Wednesday, August 31, 2011

MIDNIGHT

FLASHPOINT #5—Andy Kubert, Sandra Hope, and Alex Sinclair have done a fine job throughout this series throwing down some beautiful pages, but Geoff Johns’s beats were never really dialing in for me in the month-by-month. I jammed #1-4 right before it was time to hit the midnight sale and the entire thing read much better in one sitting. And then the fifth issue cranked things up splendidly. I dug and completely bought the whole thing being Barry’s fault in the first place, which of course was laid out for us right there at the end of FLASH #12, it just seemed somewhat nonsensical and anticlimactic at the time. But now that conversation with Iris is so great. “Just give me one more day.” Huh, just grasping the phrasing of that, could Johns have intentionally been thumbing his nose at Spidey/MJ/Quesada before setting up his very own continuity reboot? I’ve been real curious to see how we were going to get from old DCU to Flashpoint continuity to new DCU, and while it’s nowhere near as elegant as a Flash Fact, I suppose it will do. Barry broke time trying to save his mom, caused Flashpoint, Future Barry went back to stop himself from triggering the change, but wound up summoning some sort of temporal guide mystery woman and inadvertently fusing the DC, Wildstorm and Vertigo timelines together, because they all used to be one? It is a bit of a stretch, but what the hell. Moore first mined out Vertigo ideaspace on a DC paycheck, eighteen years later Jim Lee contracted to publish America’s Best Comics and then DC bought him, so there’s your connective tissue between the three. The only hiccup that this issue gave me was that letter. And don’t get me wrong, I’m all about Bruce pulling a win where family is concerned, but along with the screwed-up timeline of his own mini-series, I just can’t see when Dr. Wayne had time to pen a heartfelt missive to his parallel universe son who didn’t get shot. In transit somewhere, on the way from the Beck house, sure, it just strains credulity a bit much for me. And I am all about the running-so-fast-you-change-the-past. Oh, well. I guess this Batman had a plan for everything, too.

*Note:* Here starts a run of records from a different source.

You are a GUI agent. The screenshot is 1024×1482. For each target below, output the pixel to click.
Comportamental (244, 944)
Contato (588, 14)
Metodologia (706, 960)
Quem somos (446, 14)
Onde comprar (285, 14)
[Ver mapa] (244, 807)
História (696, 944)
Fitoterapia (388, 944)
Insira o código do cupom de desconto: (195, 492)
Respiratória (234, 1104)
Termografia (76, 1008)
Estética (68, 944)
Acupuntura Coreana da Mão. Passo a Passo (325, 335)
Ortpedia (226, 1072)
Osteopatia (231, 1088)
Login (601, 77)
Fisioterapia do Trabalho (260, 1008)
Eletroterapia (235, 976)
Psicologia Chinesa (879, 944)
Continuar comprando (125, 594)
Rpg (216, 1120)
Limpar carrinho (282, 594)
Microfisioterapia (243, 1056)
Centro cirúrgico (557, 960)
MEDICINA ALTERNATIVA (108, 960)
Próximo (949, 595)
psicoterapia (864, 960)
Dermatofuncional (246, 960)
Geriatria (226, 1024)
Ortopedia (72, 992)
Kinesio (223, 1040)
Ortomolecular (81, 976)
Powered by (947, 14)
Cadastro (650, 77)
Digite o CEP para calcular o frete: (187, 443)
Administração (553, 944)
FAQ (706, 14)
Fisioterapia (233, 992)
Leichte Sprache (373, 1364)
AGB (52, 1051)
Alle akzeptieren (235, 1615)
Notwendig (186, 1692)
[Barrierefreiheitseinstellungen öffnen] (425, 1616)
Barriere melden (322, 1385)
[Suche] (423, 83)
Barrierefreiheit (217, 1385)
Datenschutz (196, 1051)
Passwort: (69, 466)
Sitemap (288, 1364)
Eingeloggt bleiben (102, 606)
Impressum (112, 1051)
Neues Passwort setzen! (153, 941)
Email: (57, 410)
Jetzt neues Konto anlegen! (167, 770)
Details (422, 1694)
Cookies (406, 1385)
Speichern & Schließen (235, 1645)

JUSTICE LEAGUE #1—Of course the art is gorgeous. I mean, really well done. And the story’s engaging enough on a shallow level. Half of the people on the cover meet for the first time and Vic Stone scores a touchdown. I completely understand why Johns went this route, the kind of decompressed approach that served Bendis and Millar so well ten years ago in the first year of their Ultimate runs. But, good-looking art aside, it reads to me very much as a lowest common denominator reboot origin. Not as much The Secret Origin of the Justice League as Justice League Begins. Really really courting those non-readers who show up for the Nolan flicks. It’s slick as hell and the banter back and forth is rat-a-tat-tat (even in the places where it makes you wince), but the story did not fill me with wow and wonder. It didn’t even have to hit the notes of Morrison’s first issues of JLA or JLA:CLASSIFIED. Old Joe Kelly did a fantastic job setting the tone in a very dense first issue (#61) that not only sent several plates spinning but served as a manifesto, a mission statement, for his entire run. I understand why they’re not really challenging anybody with this, inviting everybody in the pool, but maybe there are more folks who don’t mind scratching their heads at all the insane shenanigans erupting than they think. I’m certainly glad I went and got these at midnight, took part in the event and all, but I wasn’t expecting this title to crack my personal top five. It didn’t, but was still fun to read, which is maybe sometimes enough. It does have me keyed up for this month, though, I tell you what. The best is yet to come.